Given exercise: Swap every "dropdown" in the entries below for "drop-down menu", and leave everything else as it is.

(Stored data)
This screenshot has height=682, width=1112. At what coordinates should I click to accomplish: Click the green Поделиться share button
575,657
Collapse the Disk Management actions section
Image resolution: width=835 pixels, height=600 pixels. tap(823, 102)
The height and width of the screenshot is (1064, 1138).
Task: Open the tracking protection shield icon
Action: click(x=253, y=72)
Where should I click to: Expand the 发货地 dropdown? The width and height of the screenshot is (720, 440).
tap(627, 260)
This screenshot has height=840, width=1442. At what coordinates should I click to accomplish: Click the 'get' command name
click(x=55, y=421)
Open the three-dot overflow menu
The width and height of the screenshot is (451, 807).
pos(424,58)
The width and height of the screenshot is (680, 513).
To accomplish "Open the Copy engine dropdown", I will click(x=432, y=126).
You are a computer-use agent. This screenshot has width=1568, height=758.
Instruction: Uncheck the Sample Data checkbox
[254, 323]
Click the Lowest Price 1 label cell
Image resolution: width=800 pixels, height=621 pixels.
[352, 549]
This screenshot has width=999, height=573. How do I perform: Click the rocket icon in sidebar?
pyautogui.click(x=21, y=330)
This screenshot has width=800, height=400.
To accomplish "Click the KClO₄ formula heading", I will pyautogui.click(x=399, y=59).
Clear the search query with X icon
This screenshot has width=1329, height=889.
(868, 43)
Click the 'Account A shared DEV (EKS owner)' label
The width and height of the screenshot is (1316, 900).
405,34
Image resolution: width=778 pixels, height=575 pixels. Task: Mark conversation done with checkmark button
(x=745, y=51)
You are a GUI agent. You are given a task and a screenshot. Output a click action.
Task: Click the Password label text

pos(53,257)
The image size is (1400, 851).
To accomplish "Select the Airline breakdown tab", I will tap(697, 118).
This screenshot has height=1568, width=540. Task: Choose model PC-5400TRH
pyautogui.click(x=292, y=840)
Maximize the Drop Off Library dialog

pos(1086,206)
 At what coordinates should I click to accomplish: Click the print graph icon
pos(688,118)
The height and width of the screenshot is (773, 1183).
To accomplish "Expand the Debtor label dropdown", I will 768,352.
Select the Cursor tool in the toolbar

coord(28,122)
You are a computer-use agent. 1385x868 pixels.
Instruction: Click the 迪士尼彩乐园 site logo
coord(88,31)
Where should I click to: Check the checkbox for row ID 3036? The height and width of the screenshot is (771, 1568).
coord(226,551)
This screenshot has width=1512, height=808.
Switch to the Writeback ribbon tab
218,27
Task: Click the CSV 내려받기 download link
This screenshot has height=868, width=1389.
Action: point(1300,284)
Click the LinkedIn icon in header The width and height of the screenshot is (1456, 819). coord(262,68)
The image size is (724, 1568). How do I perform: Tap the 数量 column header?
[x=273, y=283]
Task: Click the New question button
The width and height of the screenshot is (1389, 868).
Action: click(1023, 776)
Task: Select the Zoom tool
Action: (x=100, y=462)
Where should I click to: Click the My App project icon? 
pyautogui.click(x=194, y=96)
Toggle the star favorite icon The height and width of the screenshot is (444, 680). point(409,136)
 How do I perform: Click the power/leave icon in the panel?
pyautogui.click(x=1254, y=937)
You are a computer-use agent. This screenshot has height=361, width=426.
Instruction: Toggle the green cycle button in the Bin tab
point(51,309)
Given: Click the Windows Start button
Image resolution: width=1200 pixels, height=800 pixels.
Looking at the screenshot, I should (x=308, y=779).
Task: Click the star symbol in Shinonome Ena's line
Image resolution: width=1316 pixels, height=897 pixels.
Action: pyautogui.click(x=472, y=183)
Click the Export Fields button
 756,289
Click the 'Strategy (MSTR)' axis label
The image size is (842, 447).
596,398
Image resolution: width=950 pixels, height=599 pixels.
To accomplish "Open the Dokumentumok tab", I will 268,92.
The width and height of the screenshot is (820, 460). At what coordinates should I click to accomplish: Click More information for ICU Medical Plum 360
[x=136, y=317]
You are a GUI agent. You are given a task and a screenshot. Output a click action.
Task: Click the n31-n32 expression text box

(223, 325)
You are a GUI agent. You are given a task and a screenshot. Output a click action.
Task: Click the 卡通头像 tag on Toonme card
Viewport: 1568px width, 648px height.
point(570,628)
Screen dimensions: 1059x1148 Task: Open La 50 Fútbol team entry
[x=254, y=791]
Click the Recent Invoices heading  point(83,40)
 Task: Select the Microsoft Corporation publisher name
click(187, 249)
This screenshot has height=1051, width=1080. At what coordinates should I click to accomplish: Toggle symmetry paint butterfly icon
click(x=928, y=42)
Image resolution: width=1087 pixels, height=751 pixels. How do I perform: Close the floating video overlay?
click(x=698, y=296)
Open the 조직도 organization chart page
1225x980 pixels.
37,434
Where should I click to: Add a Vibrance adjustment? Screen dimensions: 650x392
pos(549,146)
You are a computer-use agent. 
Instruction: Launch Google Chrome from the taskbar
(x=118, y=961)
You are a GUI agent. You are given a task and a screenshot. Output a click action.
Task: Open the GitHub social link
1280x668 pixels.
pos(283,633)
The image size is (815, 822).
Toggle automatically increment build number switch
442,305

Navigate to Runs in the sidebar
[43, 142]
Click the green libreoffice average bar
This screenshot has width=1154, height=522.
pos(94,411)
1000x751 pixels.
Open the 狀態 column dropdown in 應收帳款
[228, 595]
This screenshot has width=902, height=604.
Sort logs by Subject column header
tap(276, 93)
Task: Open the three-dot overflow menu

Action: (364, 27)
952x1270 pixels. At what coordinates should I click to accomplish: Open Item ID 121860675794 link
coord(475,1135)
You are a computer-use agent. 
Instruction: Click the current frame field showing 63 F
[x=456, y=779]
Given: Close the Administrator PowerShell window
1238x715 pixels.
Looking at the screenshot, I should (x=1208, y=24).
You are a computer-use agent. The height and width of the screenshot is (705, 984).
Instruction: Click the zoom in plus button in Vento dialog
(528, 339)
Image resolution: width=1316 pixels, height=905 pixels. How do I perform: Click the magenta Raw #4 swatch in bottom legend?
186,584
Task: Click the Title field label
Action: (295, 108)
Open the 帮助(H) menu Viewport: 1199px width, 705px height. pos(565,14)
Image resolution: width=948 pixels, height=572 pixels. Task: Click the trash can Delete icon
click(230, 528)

Written reply:
This screenshot has height=682, width=1112. At what coordinates should I click to accomplish: Click the green Поделиться share button
575,657
Collapse the Disk Management actions section
Image resolution: width=835 pixels, height=600 pixels. tap(823, 102)
The height and width of the screenshot is (1064, 1138).
Task: Open the tracking protection shield icon
Action: click(x=253, y=72)
Where should I click to: Expand the 发货地 drop-down menu? The width and height of the screenshot is (720, 440).
tap(627, 260)
This screenshot has height=840, width=1442. At what coordinates should I click to accomplish: Click the 'get' command name
click(x=55, y=421)
Open the three-dot overflow menu
The width and height of the screenshot is (451, 807).
pos(424,58)
The width and height of the screenshot is (680, 513).
To accomplish "Open the Copy engine drop-down menu", I will click(x=432, y=126).
You are a computer-use agent. This screenshot has width=1568, height=758.
Instruction: Uncheck the Sample Data checkbox
[254, 323]
Click the Lowest Price 1 label cell
Image resolution: width=800 pixels, height=621 pixels.
[352, 549]
This screenshot has width=999, height=573. How do I perform: Click the rocket icon in sidebar?
pyautogui.click(x=21, y=330)
This screenshot has width=800, height=400.
To accomplish "Click the KClO₄ formula heading", I will pyautogui.click(x=399, y=59).
Clear the search query with X icon
This screenshot has width=1329, height=889.
(868, 43)
Click the 'Account A shared DEV (EKS owner)' label
The width and height of the screenshot is (1316, 900).
405,34
Image resolution: width=778 pixels, height=575 pixels. Task: Mark conversation done with checkmark button
(x=745, y=51)
You are a GUI agent. You are given a task and a screenshot. Output a click action.
Task: Click the Password label text

pos(53,257)
The image size is (1400, 851).
To accomplish "Select the Airline breakdown tab", I will tap(697, 118).
This screenshot has height=1568, width=540. Task: Choose model PC-5400TRH
pyautogui.click(x=292, y=840)
Maximize the Drop Off Library dialog

pos(1086,206)
 At what coordinates should I click to accomplish: Click the print graph icon
pos(688,118)
The height and width of the screenshot is (773, 1183).
To accomplish "Expand the Debtor label drop-down menu", I will 768,352.
Select the Cursor tool in the toolbar

coord(28,122)
You are a computer-use agent. 1385x868 pixels.
Instruction: Click the 迪士尼彩乐园 site logo
coord(88,31)
Where should I click to: Check the checkbox for row ID 3036? The height and width of the screenshot is (771, 1568).
coord(226,551)
This screenshot has width=1512, height=808.
Switch to the Writeback ribbon tab
218,27
Task: Click the CSV 내려받기 download link
This screenshot has height=868, width=1389.
Action: point(1300,284)
Click the LinkedIn icon in header The width and height of the screenshot is (1456, 819). coord(262,68)
The image size is (724, 1568). How do I perform: Tap the 数量 column header?
[x=273, y=283]
Task: Click the New question button
The width and height of the screenshot is (1389, 868).
Action: click(1023, 776)
Task: Select the Zoom tool
Action: (x=100, y=462)
Where should I click to: Click the My App project icon? 
pyautogui.click(x=194, y=96)
Toggle the star favorite icon The height and width of the screenshot is (444, 680). point(409,136)
 How do I perform: Click the power/leave icon in the panel?
pyautogui.click(x=1254, y=937)
You are a computer-use agent. This screenshot has height=361, width=426.
Instruction: Toggle the green cycle button in the Bin tab
point(51,309)
Given: Click the Windows Start button
Image resolution: width=1200 pixels, height=800 pixels.
Looking at the screenshot, I should (x=308, y=779).
Task: Click the star symbol in Shinonome Ena's line
Image resolution: width=1316 pixels, height=897 pixels.
Action: pyautogui.click(x=472, y=183)
Click the Export Fields button
 756,289
Click the 'Strategy (MSTR)' axis label
The image size is (842, 447).
596,398
Image resolution: width=950 pixels, height=599 pixels.
To accomplish "Open the Dokumentumok tab", I will 268,92.
The width and height of the screenshot is (820, 460). At what coordinates should I click to accomplish: Click More information for ICU Medical Plum 360
[x=136, y=317]
You are a GUI agent. You are given a task and a screenshot. Output a click action.
Task: Click the n31-n32 expression text box

(223, 325)
You are a GUI agent. You are given a task and a screenshot. Output a click action.
Task: Click the 卡通头像 tag on Toonme card
Viewport: 1568px width, 648px height.
point(570,628)
Screen dimensions: 1059x1148 Task: Open La 50 Fútbol team entry
[x=254, y=791]
Click the Recent Invoices heading  point(83,40)
 Task: Select the Microsoft Corporation publisher name
click(187, 249)
This screenshot has height=1051, width=1080. At what coordinates should I click to accomplish: Toggle symmetry paint butterfly icon
click(x=928, y=42)
Image resolution: width=1087 pixels, height=751 pixels. How do I perform: Close the floating video overlay?
click(x=698, y=296)
Open the 조직도 organization chart page
1225x980 pixels.
37,434
Where should I click to: Add a Vibrance adjustment? Screen dimensions: 650x392
pos(549,146)
You are a computer-use agent. 
Instruction: Launch Google Chrome from the taskbar
(x=118, y=961)
You are a GUI agent. You are given a task and a screenshot. Output a click action.
Task: Open the GitHub social link
1280x668 pixels.
pos(283,633)
The image size is (815, 822).
Toggle automatically increment build number switch
442,305

Navigate to Runs in the sidebar
[43, 142]
Click the green libreoffice average bar
This screenshot has width=1154, height=522.
pos(94,411)
1000x751 pixels.
Open the 狀態 column drop-down menu in 應收帳款
[228, 595]
This screenshot has width=902, height=604.
Sort logs by Subject column header
tap(276, 93)
Task: Open the three-dot overflow menu

Action: (364, 27)
952x1270 pixels. At what coordinates should I click to accomplish: Open Item ID 121860675794 link
coord(475,1135)
You are a computer-use agent. 
Instruction: Click the current frame field showing 63 F
[x=456, y=779]
Given: Close the Administrator PowerShell window
1238x715 pixels.
Looking at the screenshot, I should (x=1208, y=24).
You are a computer-use agent. The height and width of the screenshot is (705, 984).
Instruction: Click the zoom in plus button in Vento dialog
(528, 339)
Image resolution: width=1316 pixels, height=905 pixels. How do I perform: Click the magenta Raw #4 swatch in bottom legend?
186,584
Task: Click the Title field label
Action: (295, 108)
Open the 帮助(H) menu Viewport: 1199px width, 705px height. pos(565,14)
Image resolution: width=948 pixels, height=572 pixels. Task: Click the trash can Delete icon
click(230, 528)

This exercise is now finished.